En somme, le prince Napoléon a démontré que les témoignages dont se sert M. Taine étaient suspects, parce qu'ils émanaient des ennemis de l'empereur. Mais on démontrerait avec la même facilité que les témoignages de ses amis ne sont pas moins suspects, pour d'autres raisons. Alors?...

Le parti pris du prince est pour le moins aussi imperturbable et aussi artificieux que celui de l'académicien. Seulement, il ne paraît pas s'en douter. Je voudrais pouvoir dire qu'il a d'étonnantes candeurs.

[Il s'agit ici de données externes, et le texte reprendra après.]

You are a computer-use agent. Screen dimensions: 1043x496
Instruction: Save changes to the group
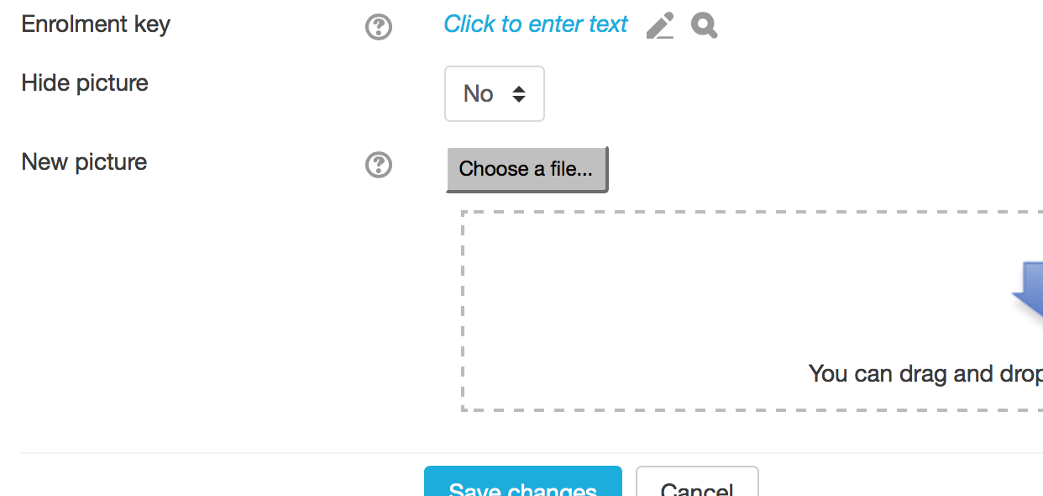click(523, 482)
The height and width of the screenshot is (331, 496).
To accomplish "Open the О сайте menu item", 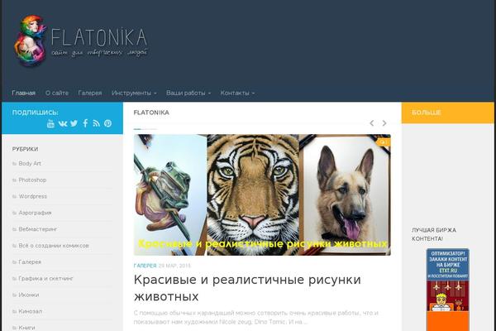I will [x=57, y=94].
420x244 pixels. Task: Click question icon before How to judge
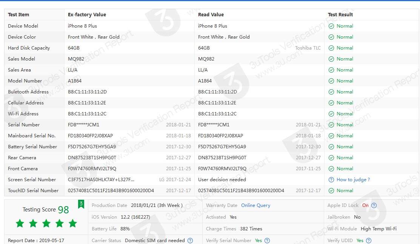click(331, 180)
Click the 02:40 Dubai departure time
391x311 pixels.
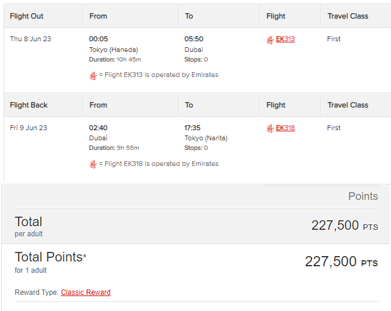click(x=98, y=128)
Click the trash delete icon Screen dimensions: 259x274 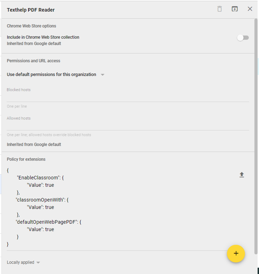coord(220,9)
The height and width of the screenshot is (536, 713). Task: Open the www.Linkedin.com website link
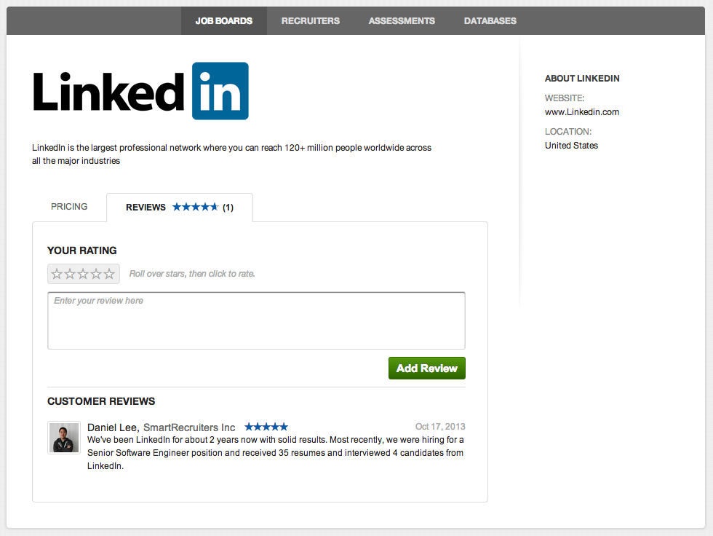coord(582,112)
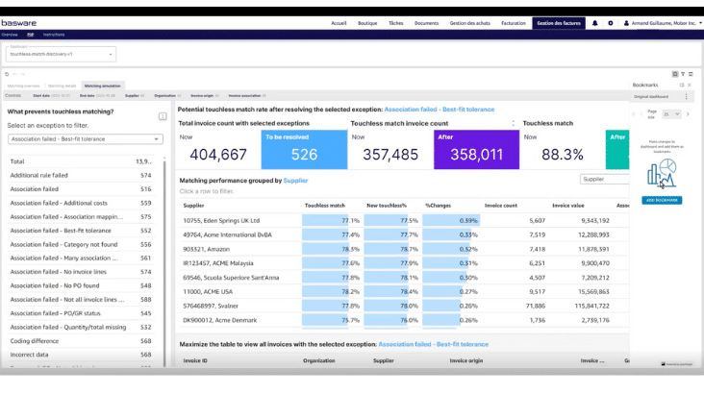Switch to the Matching overview tab
704x394 pixels.
point(24,86)
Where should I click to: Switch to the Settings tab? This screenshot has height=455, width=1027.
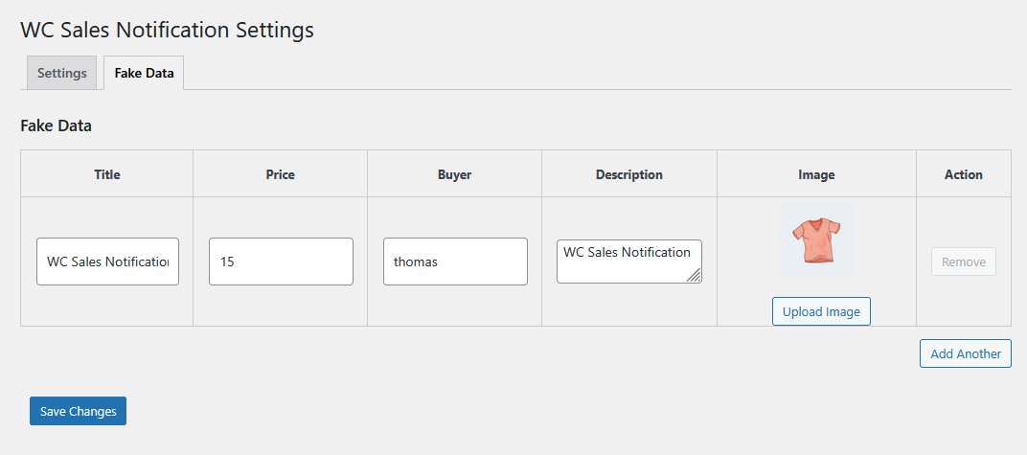pyautogui.click(x=62, y=73)
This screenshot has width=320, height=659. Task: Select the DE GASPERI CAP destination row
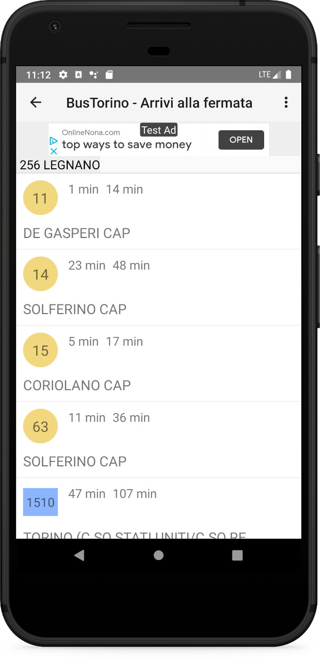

M. Taine ayant rappelé en note qu'on accusait Napoléon «d'avoir séduit ses sœurs l'une après l'autre»: «Ici, dit le prince, je n'éprouve pour l'écrivain qui reproduit de telles infamies qu'un sentiment de commisération.» C'est bientôt dit. J'ignore tout à fait si l'empereur a eu la fantaisie un peu vive qu'on lui prête, et cela m'est égal; mais je crois qu'il était fort capable de l'avoir. Pourquoi? Parce que, dans la situation unique qu'il occupait sur la planète et que ses origines rendaient plus extraordinaire, la mesure du bien et du mal ne devait pas lui sembler la même pour lui que pour les autres hommes. Et cela, par la force des choses.

Ailleurs, M. Taine se plaignant qu'on n'ait pas donné toute la correspondance de Napoléon Ier, le prince répond: «En principe, j'établis qu'héritiers de Napoléon, nous devions nous inspirer de ses désirs avant tout, et le faire paraître devant la postérité comme il aurait voulu s'y montrer lui-même.» C'est pourquoi l'on a exclu de la Correspondance «les lettres ayant un caractère purement privé». Mais c'est justement de cela que M. Taine se plaint. Mérimée, nous raconte le prince, s'en plaignait aussi. Il est vrai que Mérimée était «un sceptique et un cynique».

Dans les dernières pages de son livre, le prince excuse le meurtre du duc d'Enghien par la raison d'État, justifie la guerre d'Espagne, affirme que l'empereur n'a été que le propagateur désintéressé des idées de la Révolution, qu'il n'a jamais été ambitieux ni égoïste, et insinue que ce qu'il avait peut-être de plus remarquable, c'était la bonté de son cœur.